Hibbett, Inc. (NASDAQ:HIBB) Q3 2023 Earnings Call Transcript

Jared Briskin: So first and foremost, very small business for us. We were in the process of seeing some planned tightening growth as we were to go forward, but unfortunately that didn’t forward. So not a business that we’re terribly concerned about comping. But we do think it’s an advantage for us based off the other product lines that we carry. With that inventory not being in the market for the fourth quarter or the foreseeable future and our ability to get additional inventory and the highly coveted footwear styles, we do feel like that’s an advantage for us in the fourth quarter and as we go forward.

Operator: Our next questions come from the line of Cristina Fernandez with Telsey Advisory Group.

Cristina Fernandez: I had a couple of questions I wanted to see if you could expand on the consumer trends you are seeing. How stable is the demand? Are you seeing any trade downs on any change in behavior, meaning are you finding consumers waiting more for promotions to make the purchase?

Mike Longo: We certainly are cognizant of the fact that the consumer is feeling pressure from inflation.
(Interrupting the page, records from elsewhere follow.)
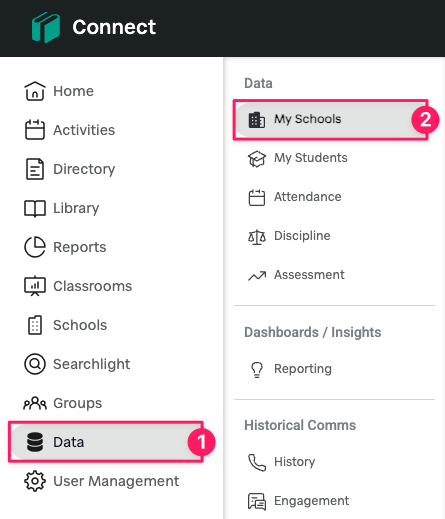Navigate to Schools in the sidebar
Viewport: 445px width, 519px height.
point(80,325)
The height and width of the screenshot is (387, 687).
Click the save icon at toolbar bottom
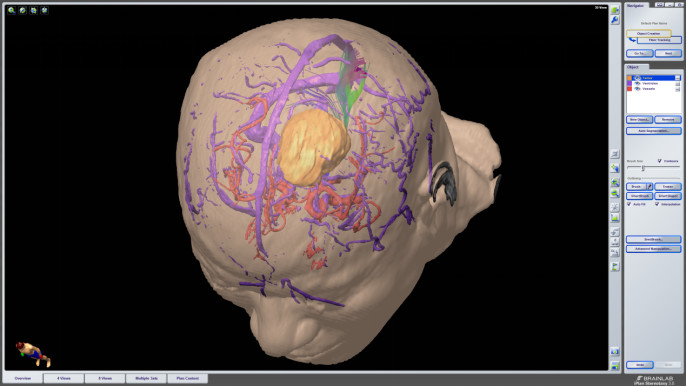coord(615,366)
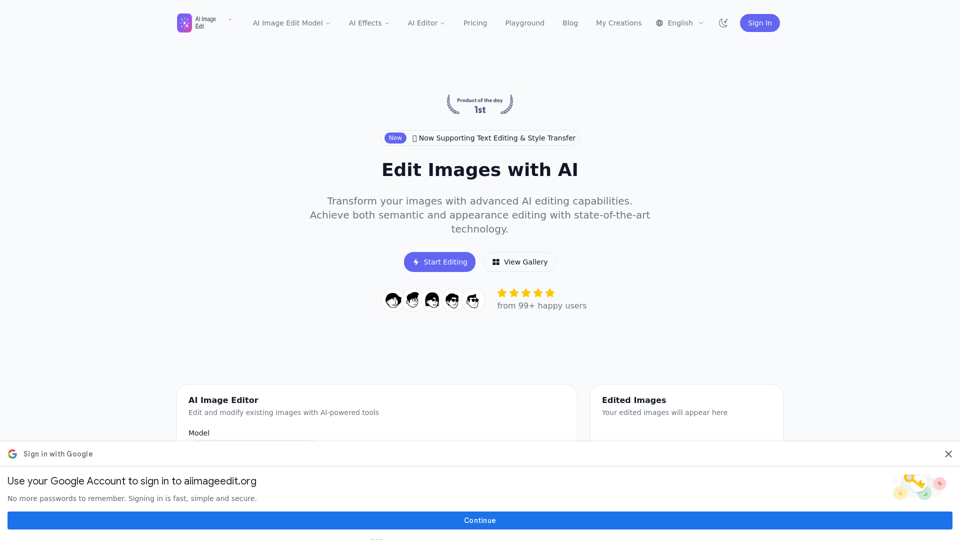Click the first user avatar
960x540 pixels.
393,300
We believe that our positioning in the industry and in retail in general skews more towards the hard to get the luxury items as we continue to call it affordable luxury items, which then causes the consumer to make different choices. We believe that one of the things that you’re putting your finger on is the middle class shopper moving up and down in the price range based upon pressures they’re seeing. We have a bit of a different point of view and our consumer approaches that a little bit differently. Bill?
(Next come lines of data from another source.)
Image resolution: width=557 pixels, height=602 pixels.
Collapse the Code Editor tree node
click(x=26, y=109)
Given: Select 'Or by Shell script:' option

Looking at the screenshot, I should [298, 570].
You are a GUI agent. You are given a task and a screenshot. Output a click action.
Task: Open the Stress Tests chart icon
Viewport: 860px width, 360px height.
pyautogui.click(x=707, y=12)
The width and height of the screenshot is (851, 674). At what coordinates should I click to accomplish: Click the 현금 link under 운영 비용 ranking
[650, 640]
Bill Quinn: So we haven’t seen customers trade down nor waiting. The behavior is for some customers, not all customers, number one, are impacted by inflation. Other customers that are they’re going to cut back in things like eating out as well as buying for themselves. So that is the behavior of trend. But again, our customers overall plan to spend more during the holidays. And then on the not waiting, customers are actually spending a little bit earlier in certain cases, and that’s being driven by concerns around availability as well as some of the promotions.

Jared Briskin: I’d also chime in just purely from a liquidation perspective, we continue to see our best liquidations in the more premium price points and best level product across footwear and apparel. So again, our positioning in those products, we feel does give us some advantage, but we are seeing significant continued acceleration in our sell foods in those best level products that typically carry a higher price.

Cristina Fernandez: And then my second question was around the benefit you’re seeing from Nike pulling back from some of your retail competitors. How is that materializing given the level of promotions out there, particularly in apparel?

Jared Briskin: We’re definitely seeing the improvement where the distribution buzz cut back for sure. It’s certainly more outsized in the footwear area right now than it is in the apparel area. But we’re seeing it across the board and again, feel like it’s something we can continue to take advantage of for the foreseeable future.

Cristina Fernandez: And then the last question I had, it’s more for Bob on the, again, on the fourth quarter outlook, it implies really significant operating margin expansion, based on my math north of 500 basis points solidly double digits. So on the SG&A side, is it mostly just leverage on the higher sales or any other cost rolling off or lapping that would allow you to get that amount of operating market expansion?